第61話 【追加発注】増援
チャン・ユーリンの指揮する艦隊は完全に涼井が参謀として支えるノートン大将の艦隊群に飲み込まれた。
さらにチャン艦隊は質量弾を撃ち尽くしてしまっていた。
「全艦隊、光線を撃ちまくれ!」
チャンの率いる解放軍第1艦隊はすでにぼろぼろだった。
ここ一連の会戦ではうまく罠を食い破ったとはいえ、損傷していない艦艇はなく推進剤もだいぶ使い果たしていた。
チャンの乗る戦艦「ヘリオス」の周辺を固める艦艇にも次から次へと質量弾が命中していた。
すぐそばの戦艦BB-2341型の側面にちょうど質量弾が着弾し、障壁を貫通し装甲にめり込んで吹き飛ばした。
運悪く一撃で艦橋も粉々にし、まき散らされた破片がヘリオスの障壁にぶつかって人間の目には見えない電磁的な波紋を無数に造りだしていた。
相手の数のほうが圧倒的に多く、みるみる戦闘可能な味方艦艇が減っている。
チャンはふらふらと提督席にへたり込んだ。
奇策も通用しない、罠にも引っ掛からない、ただただ質と量だけで圧してくる相手がこんなに取り組みにくいとは考えてもいなかった。
絶望が彼を襲っていた。愛用している民生品のマグカップが人工重力に引かれて落ち、砕けた。
その時、メインスクリーンに投影されていた戦況図に突如味方の艦艇が出現した。
「チャン提督!」
重力子通信でテキストだけが届いたが、チャンには確かに音声が聞こえたように感じた。
「救援に来たぞ!」
その味方の艦隊は仮面参謀だった。
仮面参謀は白髪に近い銀の長髪を振り乱し、モニターに向って絶叫していた。
彼の率いる味方の艦艇は帝国領方面から出現した。
その数3万2000隻。決して多いとは言えないが、いままさにチャン艦隊を包囲するために薄く広く包囲隊形を作り始めていたノートン艦隊に対して突き刺さる槍としては苛烈だった。
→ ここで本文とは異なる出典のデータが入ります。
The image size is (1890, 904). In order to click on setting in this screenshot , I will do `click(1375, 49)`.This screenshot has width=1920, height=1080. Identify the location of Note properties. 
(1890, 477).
もちろん共和国艦隊も速やかに反撃を開始し、仮面参謀の艦隊に反撃が突き刺さった。
随所で艦隊が破砕され爆発四散していったがそれでも仮面参謀の増援は猛然とノートン艦隊に食らいついた。
激戦の中、仮面参謀はその仮面を艦橋の床にたたきつけた。
顔に治癒しかけた火傷の跡。その顔は戦闘で行方不明となっていたリシャール公のものだった。
「全軍、チャンを救出せよ!」
彼は咆哮した。
「敵の増援!? このタイミングで!!?」
ノートン大将が旗艦「ゼウス」で絶叫する。
ノートン大将は思わず側に控える涼井の顔を見た。
涼井は思いのほか冷静だった。
「ノートン大将、包囲隊形を作るにあたって警戒に出していた哨戒艦から何か報告はありましたか?」
「……なかった……と思う」
「……現れたのが帝国領方面から、これは予想外でしたな。ヴァイン公に与する貴族だけではなかったということになりますな」
「どどど、どうしようスズハル君」
ノートン大将はすっかり精神的に涼井を頼っていた。
涼井は眼鏡の位置を直した。
それは一瞬考える時間を作るために間を持たせる際の涼井の癖でもあった。
「このタイミングで現れるのは予想外ですが、これくらいのリスクそのものは織り込み済です。何らかの奇策で罠が食い破られることも予想はしていました」
「そ、そうなのか?」
「これから敵の数が猛烈に増えるわけはありません。あれが彼らの最後の戦力でしょう。フェーズ1で捉えきれなかった敵はフェーズ2で捉えれば良いのです」
「おぉ……スズハル君……」
ノートン大将は崇敬の感情を全身に浮かべた。
リシャールの率いる増援はノートン大将の包囲陣の一角を崩し、解囲に成功した。
ぼろぼろになったチャン艦隊の旗艦と残余の艦艇をうまくまとめあげた。
そしてなんと4000隻ほどの決死隊を後に残し本隊は逃げ去りつつあった。
決死隊は全滅の覚悟で猛然と暴れまわった。
その最後の抵抗を見つめながら涼井は小さな声でつぶやいた。